At the retirement home, they threw a party for this guy's 90th birthday. They hire him a girl. She goes up to him and says, "I'm going to give you super sex." And he says, "I'll take the soup."

"You know how some stars are aloof," asks Matt, a regular guy who met Allen during his stint at Vegas World and is his guest for tonight's show. "Marty's not like that at all."

The 300 Midwesterners are eating it up along with their desserts, and as their affirmative laughter swells around the stage, a thought occurs: Try to imagine Jerry Seinfeld deigning to wiggle into a red dress and high heels just to entertain a few hundred slot players.

"Marty would say to me, 'Show biz is my life,'" Blackwell says, "and I thought he was kidding. But he was dead serious. He loves to make people laugh. He'll forever be a little boy."

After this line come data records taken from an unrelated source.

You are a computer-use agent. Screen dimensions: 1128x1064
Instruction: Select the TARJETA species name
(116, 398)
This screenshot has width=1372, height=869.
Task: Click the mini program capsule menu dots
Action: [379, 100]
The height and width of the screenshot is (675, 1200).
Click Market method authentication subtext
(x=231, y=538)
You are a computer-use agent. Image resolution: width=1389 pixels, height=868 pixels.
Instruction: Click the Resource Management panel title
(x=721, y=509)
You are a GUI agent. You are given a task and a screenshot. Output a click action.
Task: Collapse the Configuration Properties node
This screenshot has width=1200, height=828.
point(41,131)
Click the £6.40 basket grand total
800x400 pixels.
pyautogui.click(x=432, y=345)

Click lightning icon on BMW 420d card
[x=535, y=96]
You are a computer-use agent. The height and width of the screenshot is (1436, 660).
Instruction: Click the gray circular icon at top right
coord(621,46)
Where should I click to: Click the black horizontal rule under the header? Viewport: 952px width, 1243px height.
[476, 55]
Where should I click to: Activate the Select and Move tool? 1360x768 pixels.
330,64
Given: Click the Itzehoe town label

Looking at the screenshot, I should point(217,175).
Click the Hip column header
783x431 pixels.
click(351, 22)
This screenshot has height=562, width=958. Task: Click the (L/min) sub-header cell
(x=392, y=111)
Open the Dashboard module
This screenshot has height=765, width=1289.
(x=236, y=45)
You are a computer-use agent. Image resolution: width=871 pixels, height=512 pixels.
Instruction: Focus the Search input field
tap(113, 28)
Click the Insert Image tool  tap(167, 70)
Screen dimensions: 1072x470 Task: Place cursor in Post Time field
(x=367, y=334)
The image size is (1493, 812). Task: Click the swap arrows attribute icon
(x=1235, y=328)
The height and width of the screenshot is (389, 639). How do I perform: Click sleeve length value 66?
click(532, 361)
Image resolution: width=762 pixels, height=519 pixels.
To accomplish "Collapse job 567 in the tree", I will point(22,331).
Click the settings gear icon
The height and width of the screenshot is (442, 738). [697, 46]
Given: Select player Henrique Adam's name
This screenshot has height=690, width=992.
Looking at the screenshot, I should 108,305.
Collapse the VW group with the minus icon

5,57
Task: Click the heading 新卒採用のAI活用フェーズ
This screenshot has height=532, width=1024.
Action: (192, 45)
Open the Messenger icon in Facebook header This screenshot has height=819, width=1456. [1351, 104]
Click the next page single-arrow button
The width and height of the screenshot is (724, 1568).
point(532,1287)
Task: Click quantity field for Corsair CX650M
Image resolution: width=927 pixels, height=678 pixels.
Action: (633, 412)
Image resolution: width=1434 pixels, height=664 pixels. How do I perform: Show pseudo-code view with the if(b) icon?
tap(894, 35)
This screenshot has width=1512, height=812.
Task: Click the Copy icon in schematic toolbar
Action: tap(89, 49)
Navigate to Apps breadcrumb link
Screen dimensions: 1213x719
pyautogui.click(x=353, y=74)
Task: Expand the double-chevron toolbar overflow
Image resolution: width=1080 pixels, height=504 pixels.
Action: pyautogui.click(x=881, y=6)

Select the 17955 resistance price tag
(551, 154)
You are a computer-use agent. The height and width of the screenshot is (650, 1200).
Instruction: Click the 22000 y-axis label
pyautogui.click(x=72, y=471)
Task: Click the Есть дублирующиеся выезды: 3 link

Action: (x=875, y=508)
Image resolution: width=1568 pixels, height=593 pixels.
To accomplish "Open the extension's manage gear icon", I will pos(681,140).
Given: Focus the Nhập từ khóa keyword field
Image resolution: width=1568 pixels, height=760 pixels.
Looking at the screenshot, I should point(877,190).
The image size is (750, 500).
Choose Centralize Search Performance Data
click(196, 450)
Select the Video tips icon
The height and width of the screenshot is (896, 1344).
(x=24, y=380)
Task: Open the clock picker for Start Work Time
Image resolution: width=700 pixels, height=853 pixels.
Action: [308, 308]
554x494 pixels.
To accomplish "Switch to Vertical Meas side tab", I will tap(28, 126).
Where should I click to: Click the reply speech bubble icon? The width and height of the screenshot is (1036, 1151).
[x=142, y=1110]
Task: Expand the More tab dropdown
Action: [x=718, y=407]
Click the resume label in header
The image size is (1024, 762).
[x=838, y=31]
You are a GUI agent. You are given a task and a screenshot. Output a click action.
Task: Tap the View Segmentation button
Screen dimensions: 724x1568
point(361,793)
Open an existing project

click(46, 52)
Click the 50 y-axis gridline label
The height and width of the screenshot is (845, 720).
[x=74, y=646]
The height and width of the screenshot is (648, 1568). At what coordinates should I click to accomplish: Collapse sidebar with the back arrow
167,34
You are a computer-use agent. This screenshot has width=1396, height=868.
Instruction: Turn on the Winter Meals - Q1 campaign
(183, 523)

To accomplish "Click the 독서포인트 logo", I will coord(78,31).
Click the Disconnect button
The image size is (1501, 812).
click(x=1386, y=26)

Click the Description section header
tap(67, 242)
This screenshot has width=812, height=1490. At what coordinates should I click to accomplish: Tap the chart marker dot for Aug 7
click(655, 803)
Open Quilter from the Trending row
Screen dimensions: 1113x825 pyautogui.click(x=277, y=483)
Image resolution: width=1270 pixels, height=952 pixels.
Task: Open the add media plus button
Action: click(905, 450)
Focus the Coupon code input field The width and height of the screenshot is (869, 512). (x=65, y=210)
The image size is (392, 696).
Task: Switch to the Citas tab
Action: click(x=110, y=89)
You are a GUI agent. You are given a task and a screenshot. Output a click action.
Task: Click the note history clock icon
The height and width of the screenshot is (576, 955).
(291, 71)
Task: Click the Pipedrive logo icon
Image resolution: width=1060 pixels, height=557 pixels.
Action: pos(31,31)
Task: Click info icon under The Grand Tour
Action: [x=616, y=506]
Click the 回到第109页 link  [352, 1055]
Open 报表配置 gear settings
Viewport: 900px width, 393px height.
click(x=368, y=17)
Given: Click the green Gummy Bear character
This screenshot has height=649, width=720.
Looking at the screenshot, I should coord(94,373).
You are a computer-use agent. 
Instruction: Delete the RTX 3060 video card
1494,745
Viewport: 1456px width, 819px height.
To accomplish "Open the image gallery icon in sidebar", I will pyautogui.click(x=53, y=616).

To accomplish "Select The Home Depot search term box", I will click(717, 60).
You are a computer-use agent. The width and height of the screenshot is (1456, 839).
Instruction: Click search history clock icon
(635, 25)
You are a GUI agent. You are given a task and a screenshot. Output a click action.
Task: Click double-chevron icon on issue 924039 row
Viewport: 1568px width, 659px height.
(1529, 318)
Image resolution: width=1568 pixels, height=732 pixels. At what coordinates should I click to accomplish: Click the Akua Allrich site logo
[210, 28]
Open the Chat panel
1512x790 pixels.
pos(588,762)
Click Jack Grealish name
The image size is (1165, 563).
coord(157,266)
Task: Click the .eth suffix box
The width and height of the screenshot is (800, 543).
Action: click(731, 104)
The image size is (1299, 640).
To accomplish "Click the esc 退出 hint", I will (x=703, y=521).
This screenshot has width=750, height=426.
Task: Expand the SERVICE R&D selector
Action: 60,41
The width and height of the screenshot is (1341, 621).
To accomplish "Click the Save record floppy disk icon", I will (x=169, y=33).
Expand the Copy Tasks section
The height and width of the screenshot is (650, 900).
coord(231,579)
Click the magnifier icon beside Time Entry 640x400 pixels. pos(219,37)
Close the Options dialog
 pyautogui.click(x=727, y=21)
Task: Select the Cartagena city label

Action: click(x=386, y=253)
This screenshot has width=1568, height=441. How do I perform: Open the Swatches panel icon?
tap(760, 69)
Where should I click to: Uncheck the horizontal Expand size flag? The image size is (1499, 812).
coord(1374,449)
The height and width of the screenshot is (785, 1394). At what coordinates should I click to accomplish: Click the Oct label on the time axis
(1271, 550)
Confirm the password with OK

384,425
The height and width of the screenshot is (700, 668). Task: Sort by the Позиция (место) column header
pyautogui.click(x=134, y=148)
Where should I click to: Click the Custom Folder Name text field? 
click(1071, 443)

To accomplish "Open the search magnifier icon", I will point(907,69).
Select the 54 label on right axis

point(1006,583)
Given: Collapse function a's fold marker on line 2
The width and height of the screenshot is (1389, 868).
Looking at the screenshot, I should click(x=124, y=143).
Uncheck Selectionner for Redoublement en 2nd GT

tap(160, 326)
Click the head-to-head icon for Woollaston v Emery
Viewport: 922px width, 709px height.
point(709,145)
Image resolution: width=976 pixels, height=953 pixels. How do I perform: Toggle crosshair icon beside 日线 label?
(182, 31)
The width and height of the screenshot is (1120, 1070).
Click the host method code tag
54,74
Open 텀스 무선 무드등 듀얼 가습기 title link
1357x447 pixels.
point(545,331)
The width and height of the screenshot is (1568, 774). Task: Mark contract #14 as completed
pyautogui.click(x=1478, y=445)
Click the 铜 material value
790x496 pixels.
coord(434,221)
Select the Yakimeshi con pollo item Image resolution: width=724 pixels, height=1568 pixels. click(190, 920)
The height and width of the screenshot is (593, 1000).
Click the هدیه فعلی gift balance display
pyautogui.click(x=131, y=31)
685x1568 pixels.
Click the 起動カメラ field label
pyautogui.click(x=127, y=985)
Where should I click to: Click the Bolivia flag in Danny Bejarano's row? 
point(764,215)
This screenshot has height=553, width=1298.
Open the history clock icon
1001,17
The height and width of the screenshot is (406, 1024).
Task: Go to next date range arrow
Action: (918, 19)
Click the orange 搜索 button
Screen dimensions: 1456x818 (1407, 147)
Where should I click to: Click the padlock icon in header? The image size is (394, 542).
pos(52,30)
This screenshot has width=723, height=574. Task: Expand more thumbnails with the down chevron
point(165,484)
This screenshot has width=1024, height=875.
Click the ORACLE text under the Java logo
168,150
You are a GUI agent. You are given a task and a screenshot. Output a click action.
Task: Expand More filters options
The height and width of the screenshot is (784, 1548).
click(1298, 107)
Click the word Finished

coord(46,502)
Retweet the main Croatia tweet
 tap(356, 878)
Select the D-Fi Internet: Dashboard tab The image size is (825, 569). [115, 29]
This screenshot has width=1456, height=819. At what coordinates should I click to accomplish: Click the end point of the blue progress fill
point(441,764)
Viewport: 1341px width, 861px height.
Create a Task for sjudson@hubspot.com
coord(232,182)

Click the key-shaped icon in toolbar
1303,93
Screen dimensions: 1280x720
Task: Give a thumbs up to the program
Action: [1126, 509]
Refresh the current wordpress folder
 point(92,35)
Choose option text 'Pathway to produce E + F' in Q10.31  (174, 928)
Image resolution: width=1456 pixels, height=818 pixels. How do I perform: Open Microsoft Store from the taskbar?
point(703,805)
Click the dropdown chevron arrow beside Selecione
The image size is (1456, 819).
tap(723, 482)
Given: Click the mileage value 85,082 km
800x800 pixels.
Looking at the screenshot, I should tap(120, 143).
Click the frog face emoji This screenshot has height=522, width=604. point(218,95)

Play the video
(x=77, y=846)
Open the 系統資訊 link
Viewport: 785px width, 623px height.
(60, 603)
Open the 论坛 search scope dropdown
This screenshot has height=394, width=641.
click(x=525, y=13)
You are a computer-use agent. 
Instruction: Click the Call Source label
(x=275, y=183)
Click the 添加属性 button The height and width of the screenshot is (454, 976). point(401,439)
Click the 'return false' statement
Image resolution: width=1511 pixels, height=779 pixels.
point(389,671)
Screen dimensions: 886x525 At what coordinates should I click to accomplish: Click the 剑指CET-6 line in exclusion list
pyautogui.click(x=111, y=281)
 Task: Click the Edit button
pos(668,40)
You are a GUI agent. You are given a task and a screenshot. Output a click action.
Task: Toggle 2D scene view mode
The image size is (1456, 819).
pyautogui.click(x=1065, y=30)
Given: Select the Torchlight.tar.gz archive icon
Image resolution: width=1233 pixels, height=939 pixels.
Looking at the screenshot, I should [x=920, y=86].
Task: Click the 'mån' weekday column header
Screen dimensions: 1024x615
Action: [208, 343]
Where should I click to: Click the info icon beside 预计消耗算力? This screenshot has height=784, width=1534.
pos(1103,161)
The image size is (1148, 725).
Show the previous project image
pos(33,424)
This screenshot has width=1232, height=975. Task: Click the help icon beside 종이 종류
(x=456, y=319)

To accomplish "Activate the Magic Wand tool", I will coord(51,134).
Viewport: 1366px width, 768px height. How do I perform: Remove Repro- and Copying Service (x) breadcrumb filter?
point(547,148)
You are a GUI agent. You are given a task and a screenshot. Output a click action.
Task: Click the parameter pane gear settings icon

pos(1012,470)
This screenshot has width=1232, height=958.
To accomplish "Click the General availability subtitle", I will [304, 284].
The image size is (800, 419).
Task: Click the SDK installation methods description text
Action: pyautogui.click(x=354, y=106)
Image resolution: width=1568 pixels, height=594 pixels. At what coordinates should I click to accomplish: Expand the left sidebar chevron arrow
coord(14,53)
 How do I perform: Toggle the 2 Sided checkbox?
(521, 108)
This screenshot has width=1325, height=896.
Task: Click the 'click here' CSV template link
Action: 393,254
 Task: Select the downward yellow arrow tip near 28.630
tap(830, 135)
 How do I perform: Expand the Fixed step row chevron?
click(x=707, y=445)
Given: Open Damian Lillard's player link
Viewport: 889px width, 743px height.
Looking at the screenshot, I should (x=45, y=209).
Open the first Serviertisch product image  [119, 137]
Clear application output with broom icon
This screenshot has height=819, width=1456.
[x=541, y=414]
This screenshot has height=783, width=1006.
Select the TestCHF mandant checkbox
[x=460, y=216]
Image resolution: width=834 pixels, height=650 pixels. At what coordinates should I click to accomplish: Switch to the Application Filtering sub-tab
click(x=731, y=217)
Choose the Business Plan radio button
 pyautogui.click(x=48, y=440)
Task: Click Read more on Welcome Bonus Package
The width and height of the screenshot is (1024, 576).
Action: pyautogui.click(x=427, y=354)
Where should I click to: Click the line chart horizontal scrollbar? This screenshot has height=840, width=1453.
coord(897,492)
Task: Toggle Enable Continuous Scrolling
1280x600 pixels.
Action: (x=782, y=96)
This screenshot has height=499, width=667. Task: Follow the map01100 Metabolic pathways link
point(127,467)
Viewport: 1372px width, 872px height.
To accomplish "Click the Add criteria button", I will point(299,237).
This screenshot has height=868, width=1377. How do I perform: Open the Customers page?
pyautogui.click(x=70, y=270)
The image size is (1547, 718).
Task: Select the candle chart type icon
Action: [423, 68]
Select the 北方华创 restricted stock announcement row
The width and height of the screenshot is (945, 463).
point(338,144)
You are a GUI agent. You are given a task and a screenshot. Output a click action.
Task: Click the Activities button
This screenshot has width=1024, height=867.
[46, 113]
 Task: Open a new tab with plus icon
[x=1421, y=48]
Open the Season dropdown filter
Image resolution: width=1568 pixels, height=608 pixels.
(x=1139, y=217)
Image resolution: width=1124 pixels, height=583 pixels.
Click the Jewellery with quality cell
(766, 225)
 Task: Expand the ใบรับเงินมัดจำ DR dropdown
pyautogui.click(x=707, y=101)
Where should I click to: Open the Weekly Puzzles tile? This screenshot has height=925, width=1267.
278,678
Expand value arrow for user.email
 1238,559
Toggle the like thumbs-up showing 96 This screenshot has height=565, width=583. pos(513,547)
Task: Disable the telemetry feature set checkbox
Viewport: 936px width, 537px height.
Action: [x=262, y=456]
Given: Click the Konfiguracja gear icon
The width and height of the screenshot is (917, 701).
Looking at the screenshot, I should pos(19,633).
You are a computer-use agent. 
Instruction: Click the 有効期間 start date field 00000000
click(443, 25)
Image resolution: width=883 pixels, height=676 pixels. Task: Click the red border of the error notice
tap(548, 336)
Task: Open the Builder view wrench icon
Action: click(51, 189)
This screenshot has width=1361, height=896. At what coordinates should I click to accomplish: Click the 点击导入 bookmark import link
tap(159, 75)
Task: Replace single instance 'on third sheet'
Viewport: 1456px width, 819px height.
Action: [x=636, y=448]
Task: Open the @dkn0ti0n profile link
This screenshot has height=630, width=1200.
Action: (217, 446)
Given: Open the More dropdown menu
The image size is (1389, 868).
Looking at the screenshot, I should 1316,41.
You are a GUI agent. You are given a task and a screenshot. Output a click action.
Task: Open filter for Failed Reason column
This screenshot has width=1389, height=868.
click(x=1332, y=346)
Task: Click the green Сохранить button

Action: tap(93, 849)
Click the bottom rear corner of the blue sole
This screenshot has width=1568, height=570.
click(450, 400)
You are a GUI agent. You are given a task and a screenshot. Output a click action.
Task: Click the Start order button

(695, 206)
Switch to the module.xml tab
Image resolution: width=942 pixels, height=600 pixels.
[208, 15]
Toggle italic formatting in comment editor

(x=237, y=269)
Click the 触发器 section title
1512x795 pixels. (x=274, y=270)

Afterward, the couple sits at a table at the showroom entrance, chatting, signing autographs, selling tapes of Karon's music -- all proceeds going to charity, of course.

It's a genuine postmodern moment: interviewing a celebrity at the Celebrity Deli -- beneath a picture of that very celebrity. "It's my fish day," Allen says as his and Steve Rossi's likenesses grin down out of a big photo from some production show. "I keep tellin' 'em to take it down," he says.

Marty's jazzed, and not just because it's fish day. He's got great news! Although his run at the Westward Ho is almost over, starting Jan. 13, he and Karon will headline there six nights a week.

He's already brainstorming new characters for the act -- how about Blackwell as Rikki Lake interviewing Allen as ... well, that's still in development.

"The thing is to find who would she be interviewing," he says. "The idea is, what does the general public relate to? That's really what it's all about. You have to remember who you're playing to."

About then, Danny, the owner of Celebrity Deli, stops by Marty's table and gestures at the whitefish skeleton on his plate. "You can use that for a comb now," he says.

Allen bursts into laughter as Danny walks away. "You see," he says. "That's why I say there are no straight men left in America!"